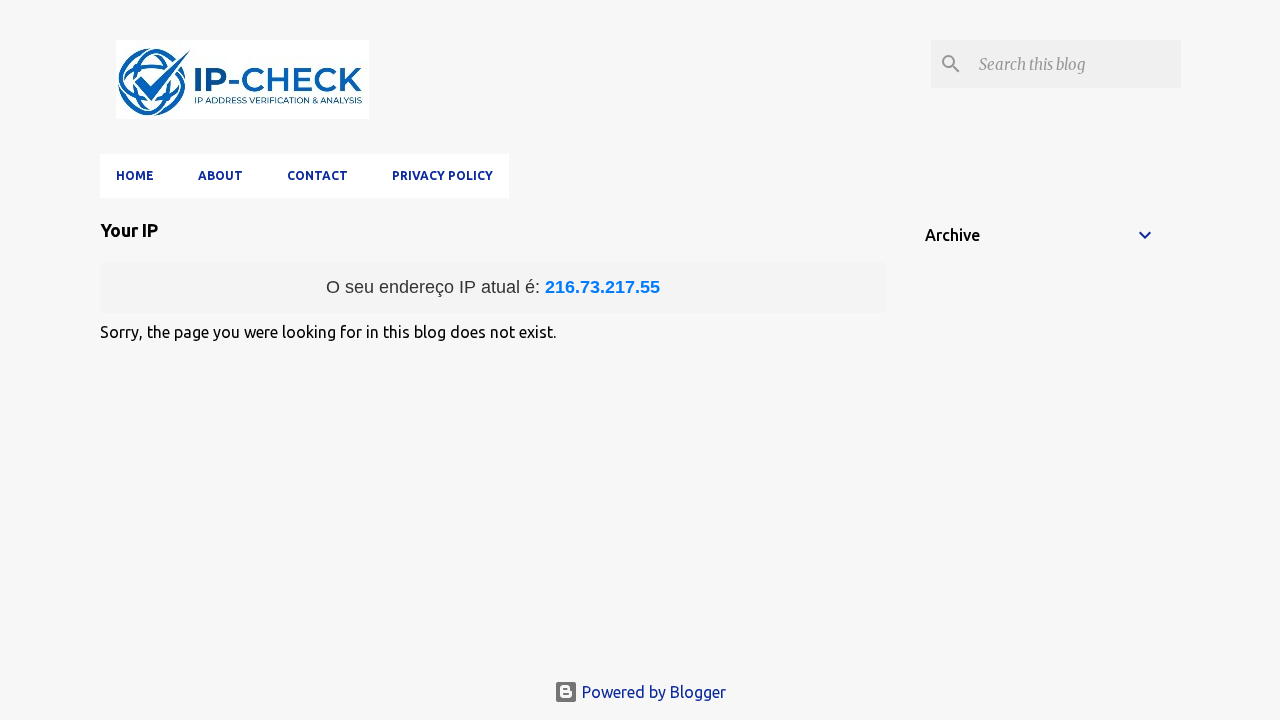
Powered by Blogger (652, 692)
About (220, 175)
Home (135, 175)
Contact (317, 175)
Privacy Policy (442, 175)
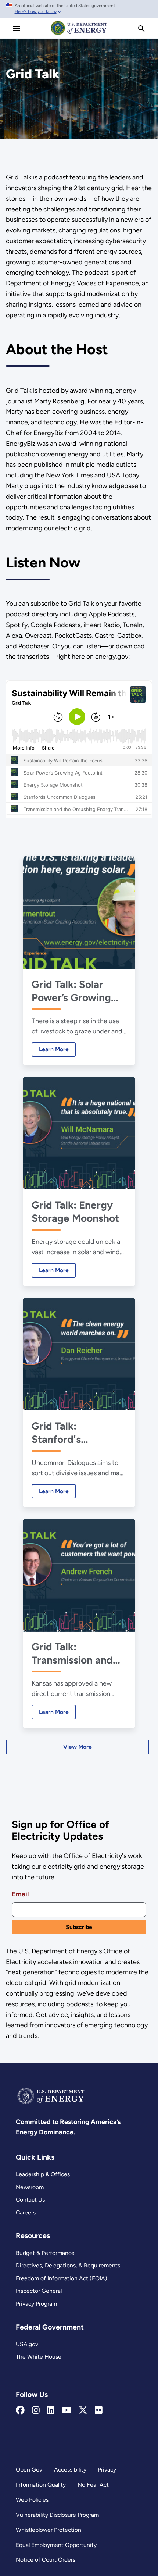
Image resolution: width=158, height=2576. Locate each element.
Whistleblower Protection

» **PROBLEM REQUIREMENTS**: Although the entries contain pictures, copy everything else in them exactly.

» **YOUR RESPONSE**:
Powered by Blogger (652, 692)
About (220, 175)
Home (135, 175)
Contact (317, 175)
Privacy Policy (442, 175)
Image resolution: width=158, height=2576. Locate each element.
Whistleblower Protection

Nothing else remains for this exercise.